• [Task description]: The answer must be every line of the records below that holds the word "Select".

============================================================

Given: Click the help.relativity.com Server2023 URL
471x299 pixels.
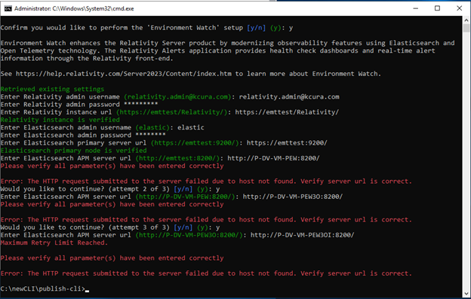Looking at the screenshot, I should pyautogui.click(x=124, y=74).
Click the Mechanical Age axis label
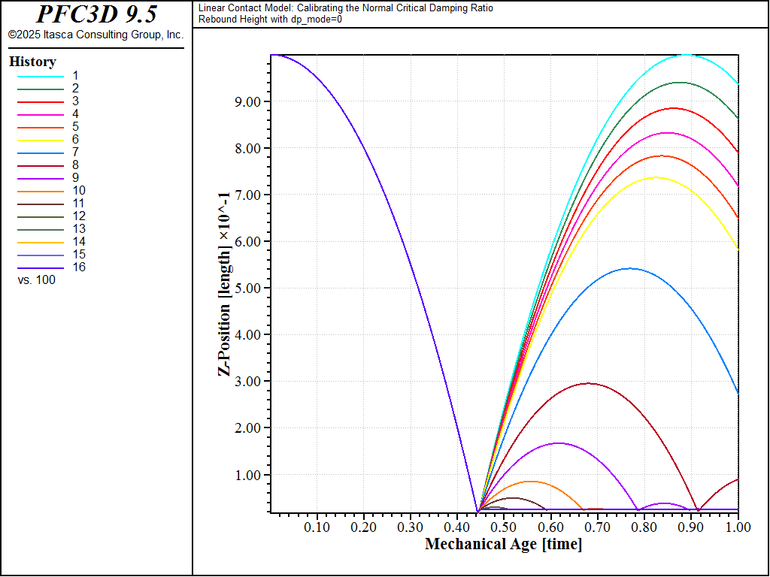The image size is (770, 577). coord(503,544)
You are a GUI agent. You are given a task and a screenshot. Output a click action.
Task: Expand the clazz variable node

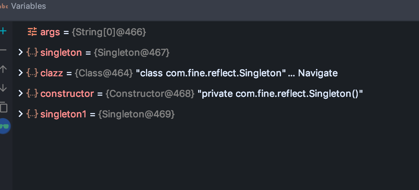click(x=21, y=73)
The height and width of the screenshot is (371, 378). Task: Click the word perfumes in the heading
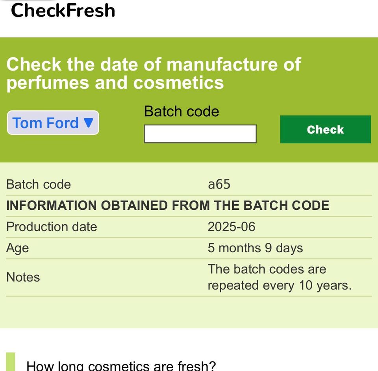coord(47,83)
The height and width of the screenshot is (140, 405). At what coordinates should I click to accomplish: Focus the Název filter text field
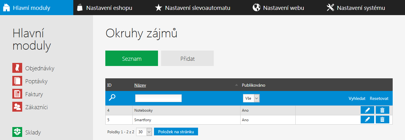point(158,98)
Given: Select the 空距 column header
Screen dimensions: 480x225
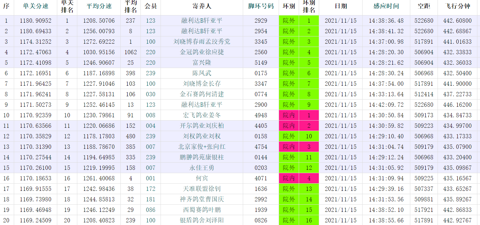Looking at the screenshot, I should [423, 6].
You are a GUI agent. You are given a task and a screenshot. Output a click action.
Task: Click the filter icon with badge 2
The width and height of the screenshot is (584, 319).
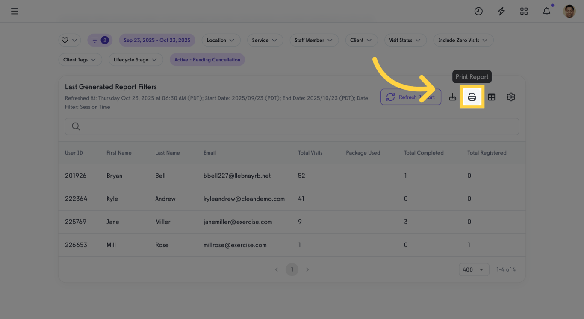point(100,40)
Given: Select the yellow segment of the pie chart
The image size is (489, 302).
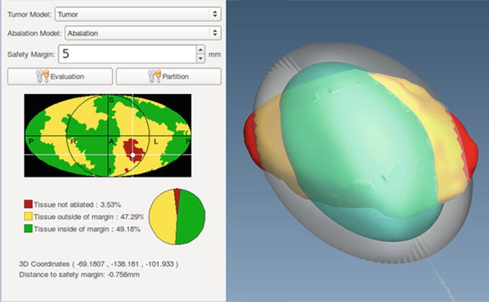Looking at the screenshot, I should (162, 217).
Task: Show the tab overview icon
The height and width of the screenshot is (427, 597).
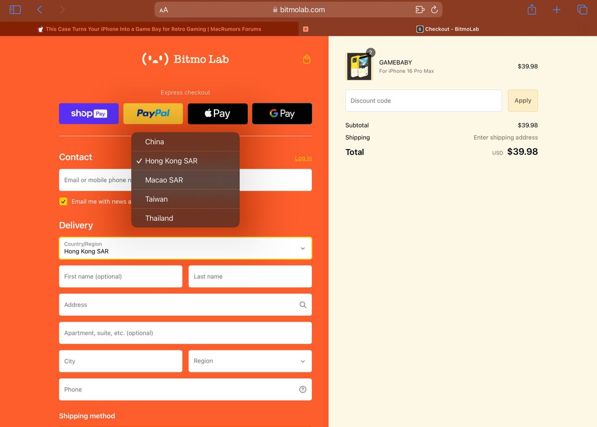Action: tap(582, 9)
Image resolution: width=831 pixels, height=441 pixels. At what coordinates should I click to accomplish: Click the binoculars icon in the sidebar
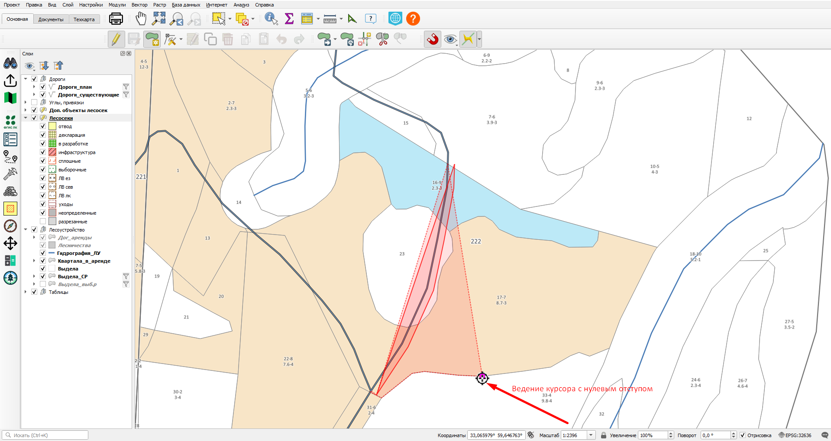click(10, 63)
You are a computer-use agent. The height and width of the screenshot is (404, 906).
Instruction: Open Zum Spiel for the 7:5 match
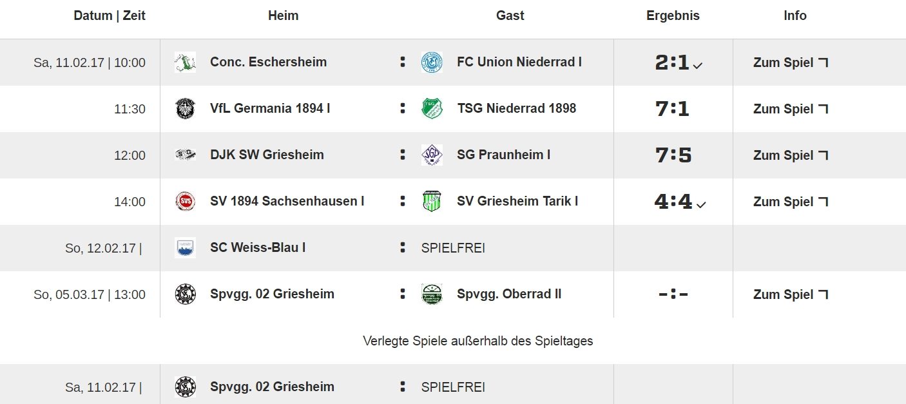[791, 155]
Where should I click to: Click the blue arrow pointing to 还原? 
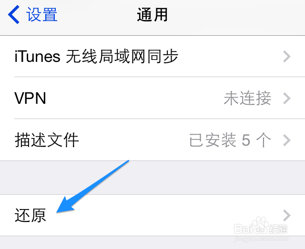click(x=92, y=186)
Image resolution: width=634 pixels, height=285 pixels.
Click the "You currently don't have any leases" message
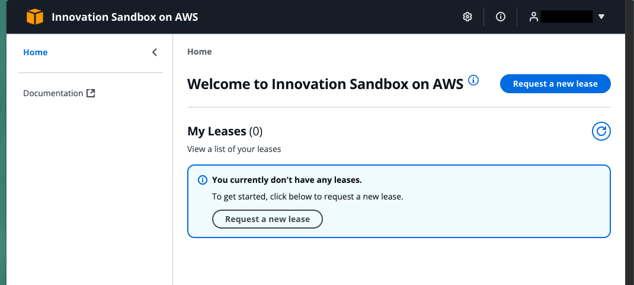point(287,180)
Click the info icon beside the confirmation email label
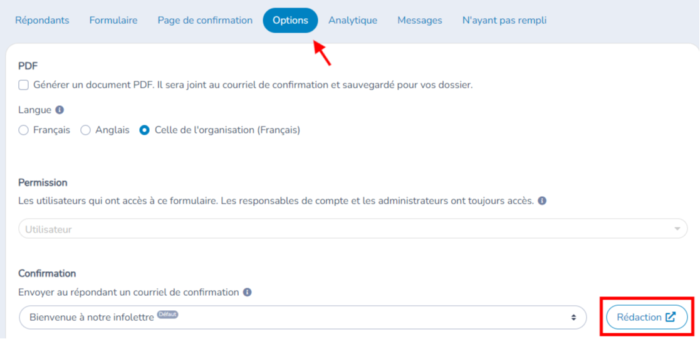 248,293
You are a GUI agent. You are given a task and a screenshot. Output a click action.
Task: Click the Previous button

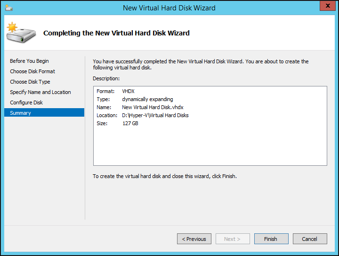194,239
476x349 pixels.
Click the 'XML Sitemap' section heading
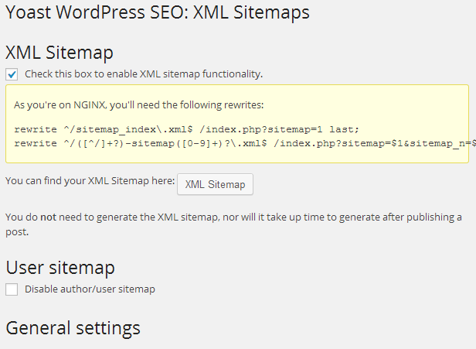pos(60,53)
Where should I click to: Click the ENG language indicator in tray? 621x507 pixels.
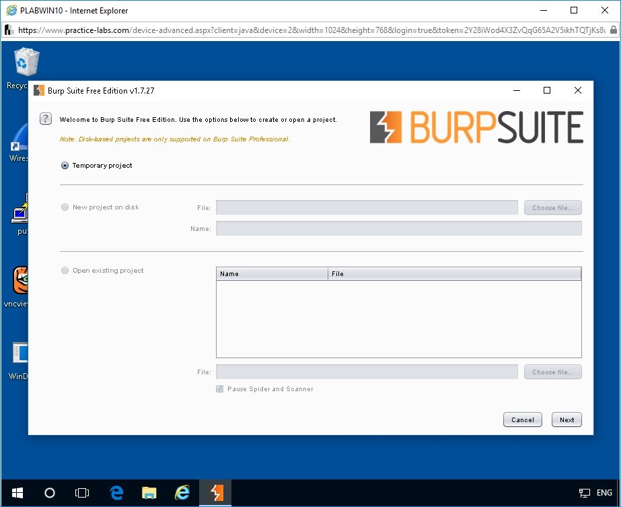click(x=604, y=493)
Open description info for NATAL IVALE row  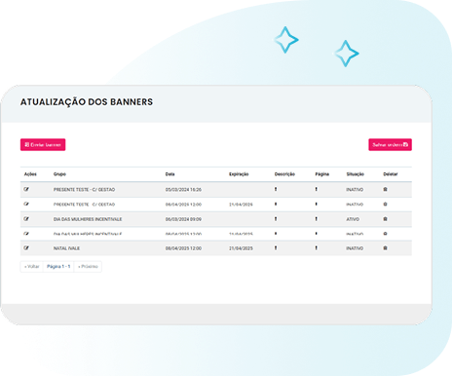276,247
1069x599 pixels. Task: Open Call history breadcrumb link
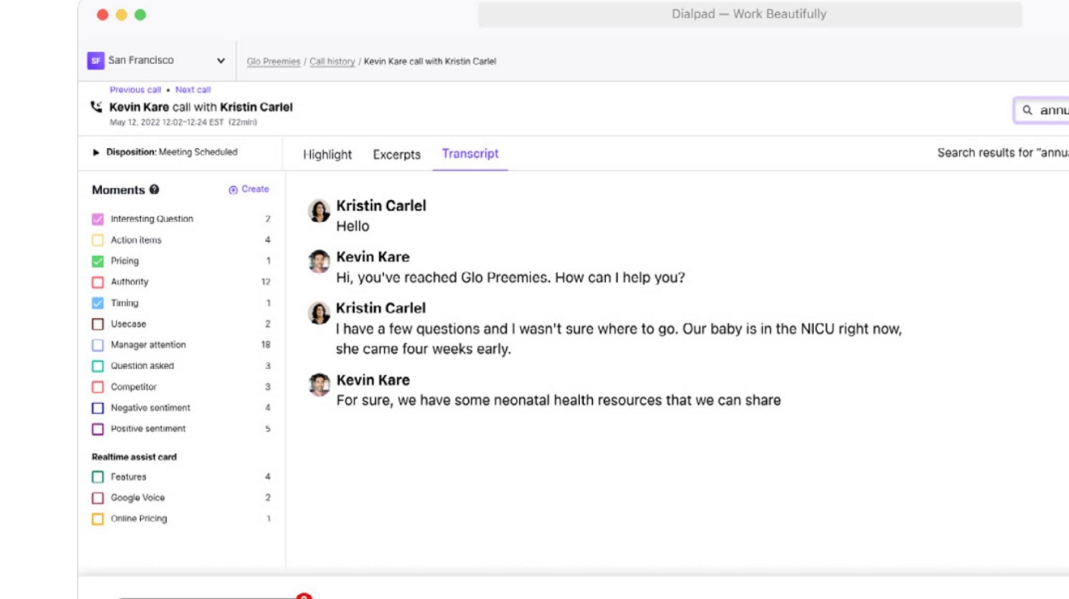[x=332, y=62]
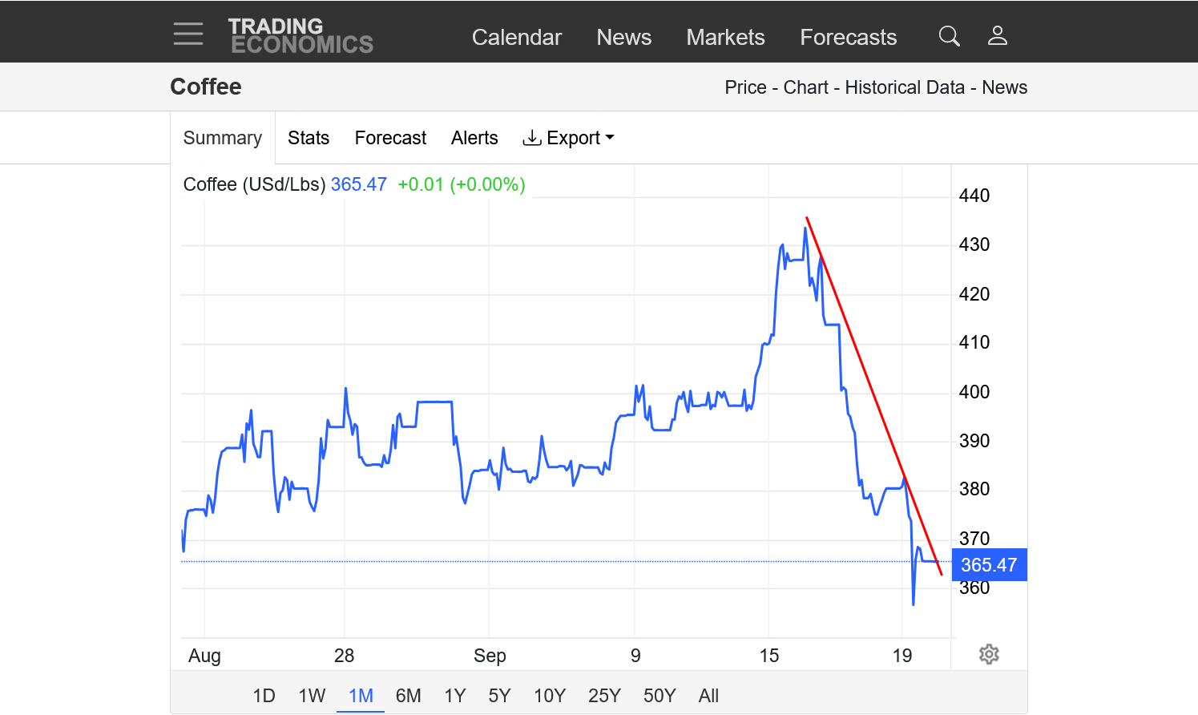Switch chart range to 6M
1198x715 pixels.
pyautogui.click(x=408, y=696)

============================================================

• [Task solution]:
Given: Select the 空距 column header
Given: Select the yellow segment of the pie chart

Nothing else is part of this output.